@7
: Ägypten war genauso. Das Resultat: Jetzt herrschen wieder praktisch die selben Leute, wie vor dem Sturz und der Einführung demokratischer Wahlen und das Land beruhigt sich etwas. Man kann eben nicht den Diktator entsorgen und hoffen, dass sich bei jedem das Demokratieverständnis von selbst entwickelt. Wir haben selbst im eigenen Land eine katastrophale Situation zur politischen Bildung in der Bevölkerung. Wenn wir es nichtmal vor der eigenen Haustür schaffen...
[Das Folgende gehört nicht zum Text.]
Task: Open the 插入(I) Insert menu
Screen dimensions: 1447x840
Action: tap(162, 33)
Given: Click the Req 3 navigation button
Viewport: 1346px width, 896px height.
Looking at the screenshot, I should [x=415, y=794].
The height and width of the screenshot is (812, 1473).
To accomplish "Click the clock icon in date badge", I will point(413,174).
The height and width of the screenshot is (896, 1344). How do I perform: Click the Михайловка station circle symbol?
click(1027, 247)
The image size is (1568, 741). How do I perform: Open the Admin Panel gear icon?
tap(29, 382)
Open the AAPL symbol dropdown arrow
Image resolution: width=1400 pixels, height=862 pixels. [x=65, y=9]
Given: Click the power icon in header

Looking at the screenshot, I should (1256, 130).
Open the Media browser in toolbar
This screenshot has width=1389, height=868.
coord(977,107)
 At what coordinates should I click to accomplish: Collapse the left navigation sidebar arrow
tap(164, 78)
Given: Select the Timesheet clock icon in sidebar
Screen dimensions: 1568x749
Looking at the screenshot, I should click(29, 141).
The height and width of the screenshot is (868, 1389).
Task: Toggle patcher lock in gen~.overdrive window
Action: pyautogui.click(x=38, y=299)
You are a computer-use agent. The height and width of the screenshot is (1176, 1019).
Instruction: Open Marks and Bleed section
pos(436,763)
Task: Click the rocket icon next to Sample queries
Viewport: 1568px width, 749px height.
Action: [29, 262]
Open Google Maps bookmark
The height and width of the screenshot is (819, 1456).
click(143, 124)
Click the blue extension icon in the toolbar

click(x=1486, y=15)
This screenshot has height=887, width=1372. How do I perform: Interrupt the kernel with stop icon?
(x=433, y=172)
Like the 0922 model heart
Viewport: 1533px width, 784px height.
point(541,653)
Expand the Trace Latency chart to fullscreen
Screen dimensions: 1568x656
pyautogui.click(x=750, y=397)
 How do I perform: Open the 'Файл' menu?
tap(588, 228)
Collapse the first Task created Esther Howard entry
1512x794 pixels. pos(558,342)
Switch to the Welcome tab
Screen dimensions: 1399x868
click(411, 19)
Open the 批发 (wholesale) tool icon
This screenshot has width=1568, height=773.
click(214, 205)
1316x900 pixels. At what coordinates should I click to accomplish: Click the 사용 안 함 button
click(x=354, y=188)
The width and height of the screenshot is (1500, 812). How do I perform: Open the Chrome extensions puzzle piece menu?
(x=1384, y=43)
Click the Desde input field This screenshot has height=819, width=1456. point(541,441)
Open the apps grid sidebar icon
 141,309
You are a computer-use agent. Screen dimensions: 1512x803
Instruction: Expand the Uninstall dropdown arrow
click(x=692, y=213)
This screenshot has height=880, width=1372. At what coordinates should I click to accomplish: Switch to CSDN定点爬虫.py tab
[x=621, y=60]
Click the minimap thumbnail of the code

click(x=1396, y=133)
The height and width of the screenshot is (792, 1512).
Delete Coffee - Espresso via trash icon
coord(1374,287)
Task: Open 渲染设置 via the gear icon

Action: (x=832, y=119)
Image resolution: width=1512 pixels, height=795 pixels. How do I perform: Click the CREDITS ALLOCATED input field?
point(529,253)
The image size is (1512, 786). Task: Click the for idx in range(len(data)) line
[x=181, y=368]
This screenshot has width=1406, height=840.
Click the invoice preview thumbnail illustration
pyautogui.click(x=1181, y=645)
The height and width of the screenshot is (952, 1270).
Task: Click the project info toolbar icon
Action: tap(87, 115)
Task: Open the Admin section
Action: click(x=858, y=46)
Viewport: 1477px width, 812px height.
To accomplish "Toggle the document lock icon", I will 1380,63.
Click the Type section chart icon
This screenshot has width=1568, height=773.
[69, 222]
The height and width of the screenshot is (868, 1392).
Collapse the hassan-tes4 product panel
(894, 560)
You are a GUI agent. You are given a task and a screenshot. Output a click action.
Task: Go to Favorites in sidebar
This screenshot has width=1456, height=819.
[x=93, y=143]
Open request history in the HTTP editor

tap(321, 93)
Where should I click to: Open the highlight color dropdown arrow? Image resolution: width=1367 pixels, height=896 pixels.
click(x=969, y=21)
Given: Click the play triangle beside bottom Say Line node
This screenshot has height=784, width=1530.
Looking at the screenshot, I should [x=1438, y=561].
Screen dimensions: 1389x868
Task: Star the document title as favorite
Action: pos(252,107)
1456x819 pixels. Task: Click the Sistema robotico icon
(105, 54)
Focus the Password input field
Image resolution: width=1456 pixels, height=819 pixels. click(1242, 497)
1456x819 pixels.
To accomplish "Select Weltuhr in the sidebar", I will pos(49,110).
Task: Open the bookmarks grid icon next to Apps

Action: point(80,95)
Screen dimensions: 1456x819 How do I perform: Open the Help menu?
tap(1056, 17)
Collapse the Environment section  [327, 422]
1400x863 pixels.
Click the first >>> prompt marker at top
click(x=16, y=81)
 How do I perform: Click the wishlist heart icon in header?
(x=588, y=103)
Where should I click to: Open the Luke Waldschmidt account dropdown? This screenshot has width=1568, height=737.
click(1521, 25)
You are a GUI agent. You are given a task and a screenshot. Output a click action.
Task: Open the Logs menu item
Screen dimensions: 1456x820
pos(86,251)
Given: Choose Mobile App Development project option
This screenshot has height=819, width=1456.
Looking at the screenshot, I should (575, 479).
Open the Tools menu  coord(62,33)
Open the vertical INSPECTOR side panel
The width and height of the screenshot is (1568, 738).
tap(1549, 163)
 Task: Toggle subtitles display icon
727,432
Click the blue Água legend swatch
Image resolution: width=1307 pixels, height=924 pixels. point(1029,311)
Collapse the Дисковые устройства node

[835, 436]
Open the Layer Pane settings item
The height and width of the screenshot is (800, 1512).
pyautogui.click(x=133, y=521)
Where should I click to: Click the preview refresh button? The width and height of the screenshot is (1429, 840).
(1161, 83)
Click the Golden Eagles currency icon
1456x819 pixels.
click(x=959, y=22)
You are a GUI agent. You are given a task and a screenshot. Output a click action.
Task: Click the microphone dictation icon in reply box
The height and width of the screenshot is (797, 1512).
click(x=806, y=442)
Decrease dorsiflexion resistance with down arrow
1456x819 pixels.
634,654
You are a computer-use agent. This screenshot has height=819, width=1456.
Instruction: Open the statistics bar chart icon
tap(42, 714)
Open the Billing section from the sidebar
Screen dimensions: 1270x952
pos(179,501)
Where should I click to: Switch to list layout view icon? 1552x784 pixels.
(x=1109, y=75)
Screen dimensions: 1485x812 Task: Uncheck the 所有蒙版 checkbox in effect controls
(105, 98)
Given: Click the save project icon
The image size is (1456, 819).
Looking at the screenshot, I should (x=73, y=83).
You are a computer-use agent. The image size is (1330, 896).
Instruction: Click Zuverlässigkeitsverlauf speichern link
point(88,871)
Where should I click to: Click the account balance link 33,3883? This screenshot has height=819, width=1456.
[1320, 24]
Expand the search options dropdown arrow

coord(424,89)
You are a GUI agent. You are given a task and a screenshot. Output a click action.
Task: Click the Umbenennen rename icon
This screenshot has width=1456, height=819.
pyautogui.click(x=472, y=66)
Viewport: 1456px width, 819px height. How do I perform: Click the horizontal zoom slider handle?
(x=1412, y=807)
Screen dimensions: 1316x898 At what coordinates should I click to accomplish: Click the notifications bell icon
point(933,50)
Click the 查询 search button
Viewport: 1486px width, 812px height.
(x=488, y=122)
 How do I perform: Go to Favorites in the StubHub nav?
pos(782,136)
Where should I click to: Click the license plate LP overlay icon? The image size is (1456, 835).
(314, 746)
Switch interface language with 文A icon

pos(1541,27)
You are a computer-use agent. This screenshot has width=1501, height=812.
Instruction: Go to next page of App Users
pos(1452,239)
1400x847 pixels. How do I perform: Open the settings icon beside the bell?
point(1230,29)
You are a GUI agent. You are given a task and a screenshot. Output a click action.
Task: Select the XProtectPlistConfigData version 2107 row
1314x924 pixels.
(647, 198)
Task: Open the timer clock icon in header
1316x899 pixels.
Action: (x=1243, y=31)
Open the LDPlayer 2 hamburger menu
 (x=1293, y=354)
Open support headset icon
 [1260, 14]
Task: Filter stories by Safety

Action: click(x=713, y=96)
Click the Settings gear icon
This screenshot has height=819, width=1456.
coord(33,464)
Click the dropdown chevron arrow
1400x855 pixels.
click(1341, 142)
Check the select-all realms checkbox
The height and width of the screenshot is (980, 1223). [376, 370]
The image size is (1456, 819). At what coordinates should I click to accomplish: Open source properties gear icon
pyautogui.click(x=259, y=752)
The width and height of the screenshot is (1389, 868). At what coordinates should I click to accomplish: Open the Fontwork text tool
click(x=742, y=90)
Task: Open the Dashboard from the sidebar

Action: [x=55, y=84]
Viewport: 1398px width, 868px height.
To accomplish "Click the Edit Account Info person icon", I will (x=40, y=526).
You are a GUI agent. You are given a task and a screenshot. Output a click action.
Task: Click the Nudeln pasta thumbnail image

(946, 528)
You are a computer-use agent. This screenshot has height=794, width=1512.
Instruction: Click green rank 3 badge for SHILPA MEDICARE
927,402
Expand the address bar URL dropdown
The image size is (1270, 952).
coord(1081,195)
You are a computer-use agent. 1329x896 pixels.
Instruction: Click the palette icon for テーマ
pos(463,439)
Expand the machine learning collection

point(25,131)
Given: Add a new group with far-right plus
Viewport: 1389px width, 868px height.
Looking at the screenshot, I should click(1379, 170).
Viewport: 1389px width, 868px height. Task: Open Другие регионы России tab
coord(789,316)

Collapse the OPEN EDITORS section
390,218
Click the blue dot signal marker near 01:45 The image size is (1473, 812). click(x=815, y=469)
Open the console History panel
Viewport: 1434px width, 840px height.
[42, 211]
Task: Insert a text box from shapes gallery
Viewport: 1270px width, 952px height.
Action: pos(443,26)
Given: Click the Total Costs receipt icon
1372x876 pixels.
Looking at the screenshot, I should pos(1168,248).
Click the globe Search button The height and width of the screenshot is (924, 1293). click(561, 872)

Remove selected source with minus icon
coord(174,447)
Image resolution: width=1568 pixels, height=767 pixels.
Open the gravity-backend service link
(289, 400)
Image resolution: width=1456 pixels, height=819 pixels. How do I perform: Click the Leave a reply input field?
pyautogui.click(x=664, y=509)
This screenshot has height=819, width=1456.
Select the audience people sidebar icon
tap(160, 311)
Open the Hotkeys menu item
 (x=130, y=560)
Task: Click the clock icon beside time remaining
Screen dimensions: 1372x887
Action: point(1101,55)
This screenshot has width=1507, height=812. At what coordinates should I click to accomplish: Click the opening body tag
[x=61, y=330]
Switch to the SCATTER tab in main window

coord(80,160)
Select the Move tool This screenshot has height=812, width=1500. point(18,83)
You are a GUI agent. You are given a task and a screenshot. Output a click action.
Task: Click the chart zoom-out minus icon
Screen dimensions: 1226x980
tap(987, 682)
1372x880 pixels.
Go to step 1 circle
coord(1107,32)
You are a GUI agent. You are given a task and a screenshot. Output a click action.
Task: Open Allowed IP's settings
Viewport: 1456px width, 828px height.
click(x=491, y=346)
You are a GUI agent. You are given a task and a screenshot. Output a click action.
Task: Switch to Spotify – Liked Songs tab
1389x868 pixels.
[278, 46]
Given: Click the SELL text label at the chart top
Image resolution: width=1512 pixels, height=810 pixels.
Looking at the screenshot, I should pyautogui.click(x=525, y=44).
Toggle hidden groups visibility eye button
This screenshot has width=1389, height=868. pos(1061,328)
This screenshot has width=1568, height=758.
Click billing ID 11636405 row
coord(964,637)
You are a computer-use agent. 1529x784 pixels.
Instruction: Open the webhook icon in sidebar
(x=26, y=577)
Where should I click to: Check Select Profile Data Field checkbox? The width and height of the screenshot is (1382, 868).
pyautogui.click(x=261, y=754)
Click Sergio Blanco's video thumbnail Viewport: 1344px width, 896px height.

In Syrien zeichnet sich das ab, was der Irak bereits "vorgelebt" hat: Wenn der Diktator, der das Land mit einer Klammer aus Gewalt zusammen gehalten hat, weg ist, bricht ein Bürgerkrieg um die Macht im Land aus, weil die unterschiedlichen Interessengruppen nur den eigenen Vorteil im Blick haben. Nicht nur das Assad-Regime begeht in Syrien Verbrechen. Auch die vom Westen bejubelte Opposition hält sich schadlos.
@4
: Ja eben. Und genau so zeigt eben, dass denen überhaupt nichts an der humanitären Lage, bzw. den Menschen, für die sie vorgeben zu kämpfen, liegt. Die Syrer kommen dort nur vom Regen in die Traufe.
Was ist das denn für ein Schwachsinn? Weil sich die humanitäre Lage nicht verbessert, will man nicht über Frieden verhandeln, der die humanitäre Lage drastisch verbessern würde? So oft kann man garnihct mit dem Kopf auf den Tisch hauen, wie man möchte bei soviel Dummheit.